We identified glacier-fed lakes as lakes that spatially intersected with the 1 km buffers surrounding the glacier polygons obtained from the RGI 6.0 and IMBIE Rignot datasets, following the same method as ref. 14. It should be noted that the main focus of this method is lakes experiencing recent detachment from glaciers within a few decades or large supraglacial lakes that are highly distinguishable on long-term satellite observations. Likewise, a spatial intersection approach was applied to identify lakes that received water supply from permafrost (i.e., intersection with selected 0.1° × 0.1° grids whose inside permafrost coverage was >10%, determined by using permafrost distribution data sourced from the National Snow and Ice Data Center) (Supplementary Fig. 6f). Similarly, we used the GeoDAR dataset to recognize the location of global reservoirs and conducted the same intersection approach to distinguish reservoirs from natural lakes in our GLAKES dataset. In total, we extracted 24,514 reservoir polygons in our dataset, accounting for 16.9% of the global lake area. The numbers of small, medium, and large reservoirs are 17,301, 6813, and 400, respectively.

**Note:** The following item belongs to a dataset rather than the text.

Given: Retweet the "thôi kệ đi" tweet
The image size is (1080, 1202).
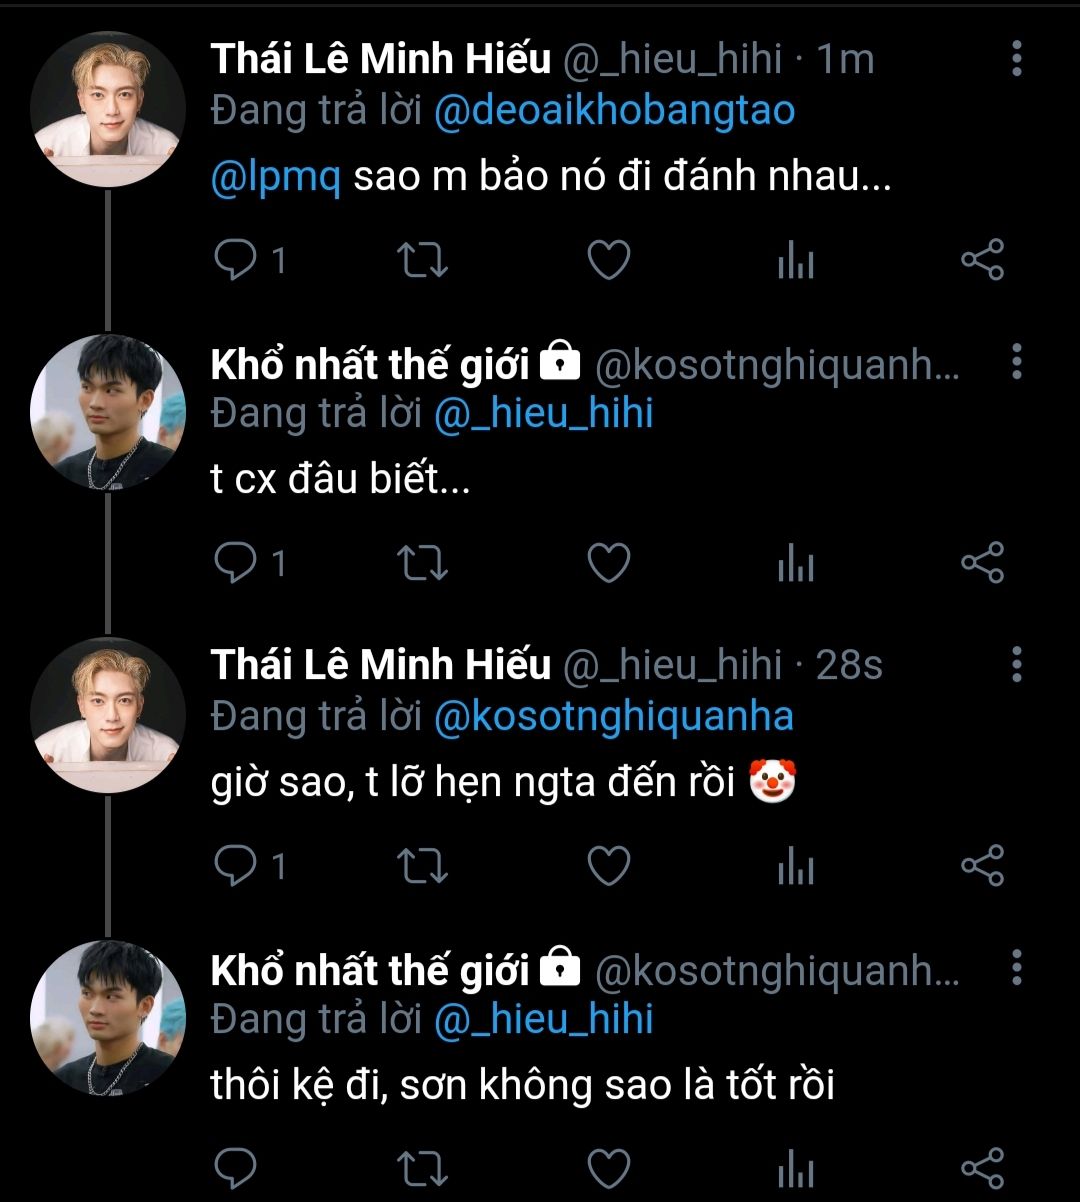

To determine endorheic and exoreic lakes, we used the information provided in the HydroBASINS dataset. Basins with the ‘Endo’ variable attribute >0 were considered endorheic basins; thus, all lakes falling into these regions were considered endorheic lakes.

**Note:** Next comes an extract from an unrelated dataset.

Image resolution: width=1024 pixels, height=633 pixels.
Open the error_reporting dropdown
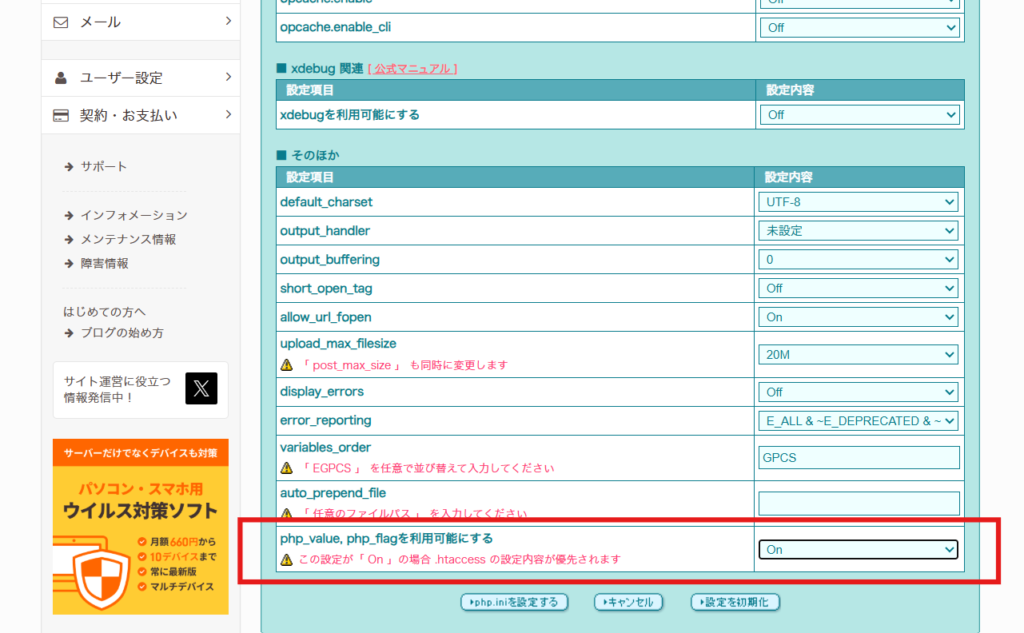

Estimation of lacustrine carbon emissions and changes

Following the method outlined by Holgerson and Raymond26, we classified our lake dataset into seven logarithmic size classes and used the estimates of the size-dependent mean flux estimates26 directly to calculate the CO2/CH4 emissions. We first multiplied the mean CO2/CH4 flux by the total area of lakes (in all-time maximum) classified to estimate the total gas emissions for each size class and subsequently calculated the total emissions for global lakes. We repeated this step by using the upper/lower bounds of the flux values to estimate the ranges of global lacustrine CO2 and CH4 emissions. We also estimated the carbon gases emitted from global lakes in different periods (1980–1990s–2010s) as well as the corresponding emission changes over time. Similar to the procedures described above, we combined the size-dependent CO2/CH4 fluxes with the probability-weighted lake area to estimate global lake carbon emissions for each period.

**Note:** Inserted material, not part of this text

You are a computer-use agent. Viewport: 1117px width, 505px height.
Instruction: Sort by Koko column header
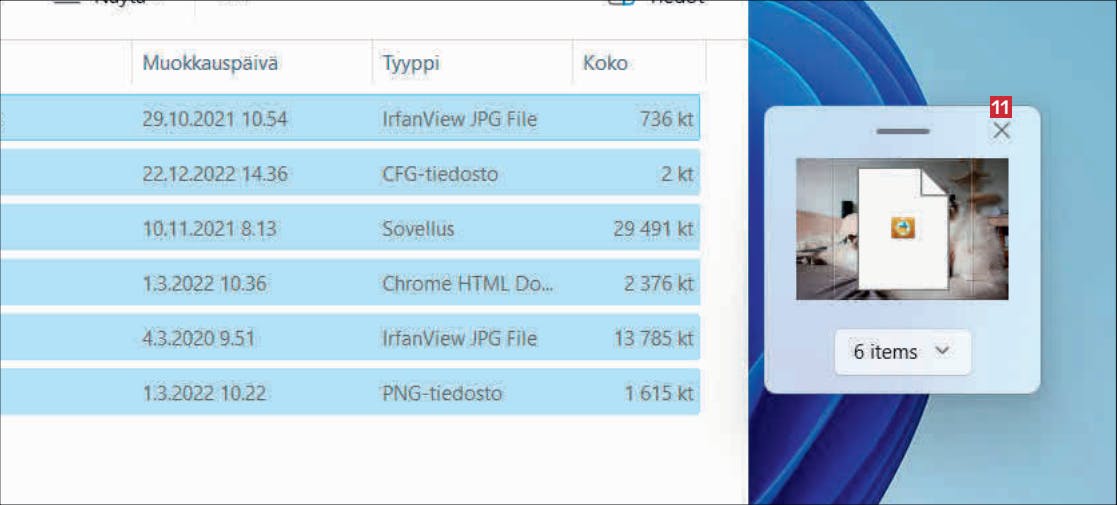[605, 63]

Uncertainty and limitations

Several uncertainties and limitations should be acknowledged in this study, both during the process of lake mapping along with related change analysis of lake area and carbon emissions. In lake mapping, these could be further categorized into the following major sources: lake definition, auxiliary datasets, U-Net model, and postprocessing. The temporal change of probability-weighted lake area among different time periods, otherwise, may be influenced by seasonal lake dynamics. As for the estimation of global carbon emissions as well as their long-term changes, the accuracy of our results was closely related to the representativeness of the average emission rates used for global upscaling, the impacts of lake dynamics at shorter timescales, and the quantification of emissions through different pathways (for CH4). Please see Supplementary Note 3 for detailed information.